По спине у меня пробежал знакомый холодок, когда я направила своего коня к мощеной тропе.
Когда в прошлом году адское пламя Козетты Монвуазен уничтожило и старое кладбище, и катакомбы, где были похоронены члены богатых семей, аристократам пришлось возвести новые надгробия. И для могилы Филиппы тоже. Мой отец был против подобного, ведь тогда его любимой дочери придется вечно покоиться рядом с простолюдинами, но ничего нельзя было поделать – наша семейная усыпальница сгорела.
– Но ведь ее тут нет, – сказала я матушке, которая проплакала несколько дней. – Ее душа не здесь.
«А теперь и ее тело тоже».
И все же казалось, что эта новая земля – хоть ее и освятил сам Флорин, Кардинал Клемент, – какая-то разгневанная.
Голодная.
– Тихо, тихо.
Я успокаивающе погладила Кабо, который взволнованно фыркал и мотал головой. Ему не нравилось это место. А мне не нравилось приводить его сюда. Если бы не Филиппа, ноги бы моей тут не было.
– Почти приехали.
Чуть дальше высились ряды жутких надгробий, словно пальцы, выпроставшиеся из-под земли. Казалось, что они хватали моего коня за ноги, дергали за колеса телеги. Я спрыгнула с коня и пошла вдоль рядов, возлагая цветы. По букету роз на каждую могилу – всем, кто отдал свою жизнь в битве за Цезарин. По велению отца Ашиля каждую неделю мы приносили сюда свежие цветы. «Чтобы почтить память погибших», – так он сказал, но мне все же казалось, что мы клали цветы, чтобы успокоить их.
Глупость, конечно. Ведь ни Филиппы, ни других погибших здесь не было, и все же…
По спине у меня снова пробежал холодок.
Словно кто-то наблюдал за мной.
– Mariée…
Голос звучал так тихо, что я решила, будто мне показалось, но ветер тут же подхватил его. Я резко остановилась, быстро осмотрелась по сторонам. Меня захлестнуло чувство дежавю.
«Господи, пожалуйста, нет. Только не снова».
Я уже слышала это слово.
Вздрогнув, я зашагала быстрее, не обращая внимания на внезапную тяжесть в висках. Мне просто показалось. Вот поэтому я не люблю ходить на кладбища. Голоса в голове не были настоящими. Нет. Просто мой разум снова сыграл со мной злую шутку, как тогда в гробу Филиппы. В моей голове тоже звучали голоса, но они были ненастоящими.
«Они ненастоящие!»
Я повторяла эти слова до тех пор, пока не поверила в них. Я шла, считая могилы, чтобы позабыть обо всем.

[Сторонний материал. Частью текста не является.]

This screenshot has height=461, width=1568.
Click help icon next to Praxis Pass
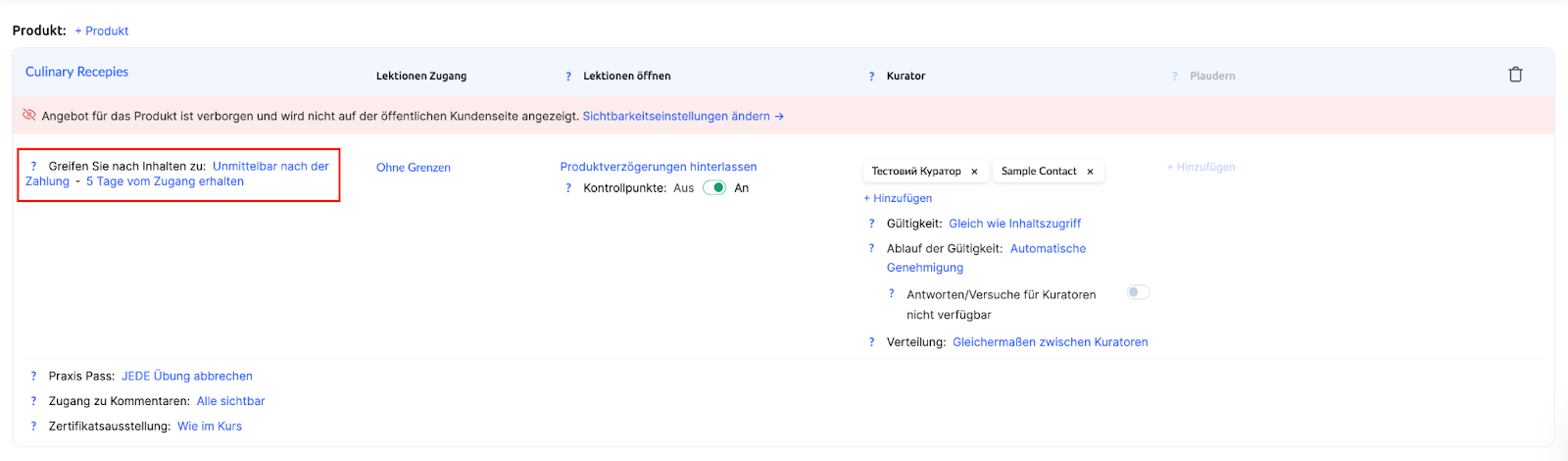tap(33, 376)
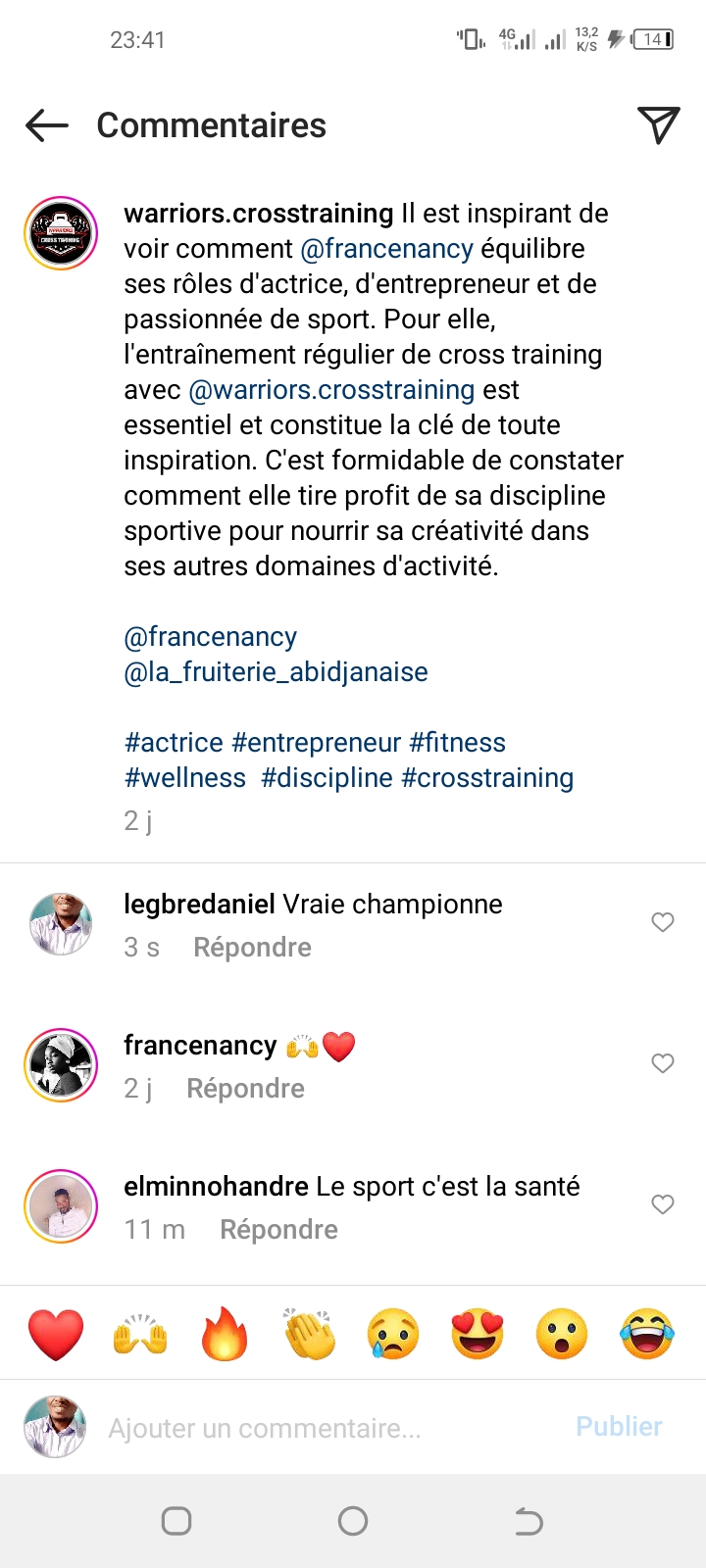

Я присела рядом с могилой Пиппы и прижалась щекой к искусно вырезанному камню. Он был холодным и влажным, как и другие надгробия. Мох уже начал расползаться по изогнутым краям камня, скрывая простую надпись: «Филиппа Алюэтт Трамбле, любимая дочь и сестра». Смахнув мох, я провела пальцами по буквам. Как же мы ее любили, но ее больше не было. Теперь я видела ее лишь в своих кошмарах.
– Скучаю по тебе, сестренка, – прошептала я, прикрыв глаза. Дрожь пробежала по телу. Я хотела, чтобы это было правдой. Хотела всей душой.
Я желала спросить, что мне делать… о Жан-Люке, Фредерике, о любви, замужестве и о горьком разочаровании. Узнать, о чем она мечтала. Любила ли она того юношу, на встречи с которым убегала по ночам? Любил ли он ее? Мечтали ли они жить вместе или сбежать ото всех до того, как Моргана отняла у нее жизнь?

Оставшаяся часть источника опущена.